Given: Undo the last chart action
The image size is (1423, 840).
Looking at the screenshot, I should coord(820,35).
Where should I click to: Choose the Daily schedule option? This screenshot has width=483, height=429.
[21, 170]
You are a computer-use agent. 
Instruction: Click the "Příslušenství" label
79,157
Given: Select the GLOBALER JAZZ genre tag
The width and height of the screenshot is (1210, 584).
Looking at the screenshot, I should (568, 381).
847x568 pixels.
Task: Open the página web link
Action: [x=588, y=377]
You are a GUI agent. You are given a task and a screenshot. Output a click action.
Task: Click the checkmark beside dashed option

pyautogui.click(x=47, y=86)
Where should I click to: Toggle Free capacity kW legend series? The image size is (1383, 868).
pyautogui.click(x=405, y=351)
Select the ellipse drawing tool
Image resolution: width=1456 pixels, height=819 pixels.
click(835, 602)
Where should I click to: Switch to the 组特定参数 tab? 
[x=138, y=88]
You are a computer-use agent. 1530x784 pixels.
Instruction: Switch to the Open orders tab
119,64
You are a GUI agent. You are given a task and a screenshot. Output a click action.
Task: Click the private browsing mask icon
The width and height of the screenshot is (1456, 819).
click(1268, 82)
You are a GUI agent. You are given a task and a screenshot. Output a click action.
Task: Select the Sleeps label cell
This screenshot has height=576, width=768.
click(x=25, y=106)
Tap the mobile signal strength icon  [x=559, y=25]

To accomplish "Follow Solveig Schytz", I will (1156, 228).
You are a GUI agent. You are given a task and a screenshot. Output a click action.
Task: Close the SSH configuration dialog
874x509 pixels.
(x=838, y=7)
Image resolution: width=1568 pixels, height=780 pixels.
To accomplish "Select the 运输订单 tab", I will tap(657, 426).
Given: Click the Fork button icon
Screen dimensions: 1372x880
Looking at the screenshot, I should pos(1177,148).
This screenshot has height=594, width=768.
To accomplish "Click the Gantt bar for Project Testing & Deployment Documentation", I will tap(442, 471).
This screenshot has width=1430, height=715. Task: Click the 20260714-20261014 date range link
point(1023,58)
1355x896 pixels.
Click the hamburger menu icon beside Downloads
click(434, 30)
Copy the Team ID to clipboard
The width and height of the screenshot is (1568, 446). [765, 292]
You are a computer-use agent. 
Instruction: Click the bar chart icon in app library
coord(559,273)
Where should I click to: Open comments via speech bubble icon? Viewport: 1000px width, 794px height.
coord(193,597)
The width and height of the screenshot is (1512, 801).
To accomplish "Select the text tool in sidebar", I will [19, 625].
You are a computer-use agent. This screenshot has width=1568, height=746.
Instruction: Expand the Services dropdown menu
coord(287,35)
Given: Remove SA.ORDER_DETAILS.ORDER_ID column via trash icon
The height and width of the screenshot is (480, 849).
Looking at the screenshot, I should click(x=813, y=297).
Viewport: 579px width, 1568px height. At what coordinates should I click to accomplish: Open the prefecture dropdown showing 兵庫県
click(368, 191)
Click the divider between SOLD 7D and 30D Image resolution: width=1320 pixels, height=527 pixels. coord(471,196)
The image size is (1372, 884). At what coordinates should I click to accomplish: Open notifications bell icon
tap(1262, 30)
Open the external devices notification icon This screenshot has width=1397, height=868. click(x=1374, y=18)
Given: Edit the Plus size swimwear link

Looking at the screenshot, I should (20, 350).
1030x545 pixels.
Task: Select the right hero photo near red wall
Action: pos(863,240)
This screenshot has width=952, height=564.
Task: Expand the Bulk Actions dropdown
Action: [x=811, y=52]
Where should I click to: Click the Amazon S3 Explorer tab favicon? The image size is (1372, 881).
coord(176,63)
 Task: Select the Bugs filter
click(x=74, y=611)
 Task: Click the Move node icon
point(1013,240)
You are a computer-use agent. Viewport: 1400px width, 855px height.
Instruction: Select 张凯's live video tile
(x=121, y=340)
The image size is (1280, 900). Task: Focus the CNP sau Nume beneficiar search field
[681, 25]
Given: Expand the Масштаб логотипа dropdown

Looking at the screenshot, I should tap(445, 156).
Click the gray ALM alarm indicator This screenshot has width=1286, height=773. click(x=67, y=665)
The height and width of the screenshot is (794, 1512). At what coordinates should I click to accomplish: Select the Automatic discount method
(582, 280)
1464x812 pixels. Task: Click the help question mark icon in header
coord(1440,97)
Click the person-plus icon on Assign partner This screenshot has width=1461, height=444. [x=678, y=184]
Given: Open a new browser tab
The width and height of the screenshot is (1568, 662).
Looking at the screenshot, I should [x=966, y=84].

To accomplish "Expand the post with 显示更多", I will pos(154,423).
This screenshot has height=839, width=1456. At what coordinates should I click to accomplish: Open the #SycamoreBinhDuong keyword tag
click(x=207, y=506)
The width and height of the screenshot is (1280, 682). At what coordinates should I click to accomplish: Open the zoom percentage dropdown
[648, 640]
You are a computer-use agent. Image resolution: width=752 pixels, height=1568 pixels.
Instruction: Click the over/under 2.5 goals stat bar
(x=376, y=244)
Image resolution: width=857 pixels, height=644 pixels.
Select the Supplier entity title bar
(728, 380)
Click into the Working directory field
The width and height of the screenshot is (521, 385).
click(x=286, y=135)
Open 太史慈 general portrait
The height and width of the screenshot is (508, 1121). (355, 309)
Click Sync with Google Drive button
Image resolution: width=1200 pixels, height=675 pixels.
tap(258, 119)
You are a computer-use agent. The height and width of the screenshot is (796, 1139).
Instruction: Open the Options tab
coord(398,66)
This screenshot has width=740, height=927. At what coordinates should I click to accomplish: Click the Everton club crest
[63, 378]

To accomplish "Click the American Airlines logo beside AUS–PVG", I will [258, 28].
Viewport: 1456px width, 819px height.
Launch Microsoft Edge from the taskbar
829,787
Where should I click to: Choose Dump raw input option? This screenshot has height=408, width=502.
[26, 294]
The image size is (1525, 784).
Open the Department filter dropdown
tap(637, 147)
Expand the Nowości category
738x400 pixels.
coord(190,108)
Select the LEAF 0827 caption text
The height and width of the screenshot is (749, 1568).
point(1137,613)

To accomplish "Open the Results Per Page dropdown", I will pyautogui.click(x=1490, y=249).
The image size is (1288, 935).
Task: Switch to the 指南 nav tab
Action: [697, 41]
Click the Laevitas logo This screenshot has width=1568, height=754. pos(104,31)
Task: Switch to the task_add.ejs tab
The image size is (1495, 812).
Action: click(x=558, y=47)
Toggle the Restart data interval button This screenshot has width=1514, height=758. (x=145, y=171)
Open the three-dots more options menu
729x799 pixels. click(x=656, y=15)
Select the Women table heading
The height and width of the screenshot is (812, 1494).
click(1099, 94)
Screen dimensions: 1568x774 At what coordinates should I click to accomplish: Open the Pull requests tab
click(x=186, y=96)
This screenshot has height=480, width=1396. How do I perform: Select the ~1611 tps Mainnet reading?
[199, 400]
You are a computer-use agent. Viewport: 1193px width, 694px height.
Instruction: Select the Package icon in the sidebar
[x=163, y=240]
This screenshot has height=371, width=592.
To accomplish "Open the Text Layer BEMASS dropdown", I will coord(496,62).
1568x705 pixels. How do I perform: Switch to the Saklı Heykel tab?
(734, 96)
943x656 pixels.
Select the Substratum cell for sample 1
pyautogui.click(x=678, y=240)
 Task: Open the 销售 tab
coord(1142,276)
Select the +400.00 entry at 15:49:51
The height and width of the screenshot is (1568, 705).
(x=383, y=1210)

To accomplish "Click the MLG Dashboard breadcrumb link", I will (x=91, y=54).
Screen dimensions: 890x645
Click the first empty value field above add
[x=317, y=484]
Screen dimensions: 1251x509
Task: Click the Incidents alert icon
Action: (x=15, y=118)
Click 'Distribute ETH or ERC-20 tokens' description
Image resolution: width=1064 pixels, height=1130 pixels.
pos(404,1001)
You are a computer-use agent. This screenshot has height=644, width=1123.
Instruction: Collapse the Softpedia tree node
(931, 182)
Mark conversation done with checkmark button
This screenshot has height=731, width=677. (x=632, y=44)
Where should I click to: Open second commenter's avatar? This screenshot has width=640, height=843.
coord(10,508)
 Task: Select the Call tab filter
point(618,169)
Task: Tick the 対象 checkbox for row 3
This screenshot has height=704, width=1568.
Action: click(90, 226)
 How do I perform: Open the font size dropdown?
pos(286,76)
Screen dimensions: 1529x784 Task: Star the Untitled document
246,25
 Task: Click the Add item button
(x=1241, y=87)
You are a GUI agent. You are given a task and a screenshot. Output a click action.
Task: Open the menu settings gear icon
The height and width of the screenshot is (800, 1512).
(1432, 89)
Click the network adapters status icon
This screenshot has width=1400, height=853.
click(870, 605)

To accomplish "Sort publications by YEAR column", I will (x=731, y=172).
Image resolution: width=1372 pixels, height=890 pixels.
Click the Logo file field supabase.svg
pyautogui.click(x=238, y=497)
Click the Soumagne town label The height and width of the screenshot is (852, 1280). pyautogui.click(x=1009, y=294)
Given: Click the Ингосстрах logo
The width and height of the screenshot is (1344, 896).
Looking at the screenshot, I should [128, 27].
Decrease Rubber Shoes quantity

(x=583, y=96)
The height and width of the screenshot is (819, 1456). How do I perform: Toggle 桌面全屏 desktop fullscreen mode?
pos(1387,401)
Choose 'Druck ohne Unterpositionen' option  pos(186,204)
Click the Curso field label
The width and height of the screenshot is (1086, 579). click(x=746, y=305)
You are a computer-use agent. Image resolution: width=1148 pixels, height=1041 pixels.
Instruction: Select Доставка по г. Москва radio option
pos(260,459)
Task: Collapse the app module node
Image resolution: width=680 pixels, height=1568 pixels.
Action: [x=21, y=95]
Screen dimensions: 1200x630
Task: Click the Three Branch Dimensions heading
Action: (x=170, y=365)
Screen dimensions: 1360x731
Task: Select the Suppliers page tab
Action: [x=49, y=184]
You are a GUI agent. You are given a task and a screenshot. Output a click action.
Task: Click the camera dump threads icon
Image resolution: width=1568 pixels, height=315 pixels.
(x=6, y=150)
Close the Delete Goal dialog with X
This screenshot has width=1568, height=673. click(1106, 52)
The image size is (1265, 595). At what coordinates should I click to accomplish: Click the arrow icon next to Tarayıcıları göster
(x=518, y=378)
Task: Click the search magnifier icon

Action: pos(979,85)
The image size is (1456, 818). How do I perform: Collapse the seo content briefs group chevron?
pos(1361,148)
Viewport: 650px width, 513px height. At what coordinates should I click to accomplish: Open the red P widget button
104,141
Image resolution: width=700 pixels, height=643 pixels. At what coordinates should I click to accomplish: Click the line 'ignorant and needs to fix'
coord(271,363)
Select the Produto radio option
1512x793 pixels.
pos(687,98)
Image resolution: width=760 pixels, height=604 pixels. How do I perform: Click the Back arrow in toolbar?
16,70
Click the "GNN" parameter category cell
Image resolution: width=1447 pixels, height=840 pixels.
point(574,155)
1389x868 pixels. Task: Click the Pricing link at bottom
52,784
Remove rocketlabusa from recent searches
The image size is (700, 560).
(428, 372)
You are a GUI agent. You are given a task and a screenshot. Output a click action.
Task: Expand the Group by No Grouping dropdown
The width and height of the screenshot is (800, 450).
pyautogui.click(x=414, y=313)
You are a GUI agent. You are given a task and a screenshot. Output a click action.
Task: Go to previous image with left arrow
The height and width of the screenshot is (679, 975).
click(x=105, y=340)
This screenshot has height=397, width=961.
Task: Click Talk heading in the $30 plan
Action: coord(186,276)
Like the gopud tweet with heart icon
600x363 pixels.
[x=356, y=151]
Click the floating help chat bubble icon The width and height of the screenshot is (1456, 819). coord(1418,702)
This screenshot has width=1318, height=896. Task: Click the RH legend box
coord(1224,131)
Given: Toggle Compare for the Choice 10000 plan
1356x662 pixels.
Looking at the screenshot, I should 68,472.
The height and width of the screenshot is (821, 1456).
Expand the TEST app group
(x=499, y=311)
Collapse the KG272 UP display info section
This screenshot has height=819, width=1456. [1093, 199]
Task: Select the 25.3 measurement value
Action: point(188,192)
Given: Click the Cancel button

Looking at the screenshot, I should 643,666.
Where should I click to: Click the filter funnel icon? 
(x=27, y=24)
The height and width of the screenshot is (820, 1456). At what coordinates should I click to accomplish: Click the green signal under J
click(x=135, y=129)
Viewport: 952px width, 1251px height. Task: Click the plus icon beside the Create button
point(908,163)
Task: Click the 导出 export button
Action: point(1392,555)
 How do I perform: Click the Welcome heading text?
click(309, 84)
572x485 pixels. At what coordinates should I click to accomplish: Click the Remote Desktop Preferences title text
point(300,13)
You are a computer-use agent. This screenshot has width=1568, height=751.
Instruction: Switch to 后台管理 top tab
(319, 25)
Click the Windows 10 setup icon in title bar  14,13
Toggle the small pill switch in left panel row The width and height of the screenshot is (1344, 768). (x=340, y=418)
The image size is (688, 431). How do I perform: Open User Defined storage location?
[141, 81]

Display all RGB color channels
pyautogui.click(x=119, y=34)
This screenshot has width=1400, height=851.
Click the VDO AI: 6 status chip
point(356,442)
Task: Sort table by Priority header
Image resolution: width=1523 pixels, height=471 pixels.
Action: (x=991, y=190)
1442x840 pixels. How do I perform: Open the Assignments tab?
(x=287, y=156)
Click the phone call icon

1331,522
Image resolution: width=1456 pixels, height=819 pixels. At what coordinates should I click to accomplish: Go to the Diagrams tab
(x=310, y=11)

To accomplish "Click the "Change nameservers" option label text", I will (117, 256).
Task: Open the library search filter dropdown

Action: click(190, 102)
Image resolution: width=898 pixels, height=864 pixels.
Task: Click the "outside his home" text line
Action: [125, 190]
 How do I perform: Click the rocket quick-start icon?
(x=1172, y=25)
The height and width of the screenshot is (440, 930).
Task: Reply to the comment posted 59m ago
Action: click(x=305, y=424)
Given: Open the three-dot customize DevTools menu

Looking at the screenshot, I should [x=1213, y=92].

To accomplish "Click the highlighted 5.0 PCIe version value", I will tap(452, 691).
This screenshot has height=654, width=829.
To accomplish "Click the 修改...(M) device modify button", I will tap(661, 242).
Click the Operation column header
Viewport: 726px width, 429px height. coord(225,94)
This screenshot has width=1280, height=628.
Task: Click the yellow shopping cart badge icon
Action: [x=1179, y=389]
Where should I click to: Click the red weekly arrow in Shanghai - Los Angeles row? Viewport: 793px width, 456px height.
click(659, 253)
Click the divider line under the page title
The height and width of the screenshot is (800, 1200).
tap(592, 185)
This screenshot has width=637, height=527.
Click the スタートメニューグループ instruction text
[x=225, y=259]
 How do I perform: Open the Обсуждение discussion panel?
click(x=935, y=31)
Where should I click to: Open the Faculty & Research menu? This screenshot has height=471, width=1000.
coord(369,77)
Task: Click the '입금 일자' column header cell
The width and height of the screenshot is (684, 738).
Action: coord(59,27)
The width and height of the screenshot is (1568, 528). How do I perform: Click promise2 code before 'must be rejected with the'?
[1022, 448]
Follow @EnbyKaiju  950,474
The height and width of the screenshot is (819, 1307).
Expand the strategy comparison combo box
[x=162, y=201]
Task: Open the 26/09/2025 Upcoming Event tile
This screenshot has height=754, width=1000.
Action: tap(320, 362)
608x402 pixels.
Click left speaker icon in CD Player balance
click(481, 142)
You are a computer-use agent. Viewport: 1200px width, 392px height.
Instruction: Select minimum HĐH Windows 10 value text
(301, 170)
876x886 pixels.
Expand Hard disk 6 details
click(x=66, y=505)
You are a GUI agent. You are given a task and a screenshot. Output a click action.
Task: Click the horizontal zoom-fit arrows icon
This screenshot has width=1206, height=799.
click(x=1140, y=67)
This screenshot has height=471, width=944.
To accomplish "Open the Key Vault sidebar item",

• Required task
Return every line of the records above that contains the word "link".

• Solution to this task
Task: Open the página web link
This screenshot has width=1430, height=715. Task: Click the 20260714-20261014 date range link
Given: Edit the Plus size swimwear link
To accomplish "Click the MLG Dashboard breadcrumb link", I will (x=91, y=54).
1389x868 pixels. Task: Click the Pricing link at bottom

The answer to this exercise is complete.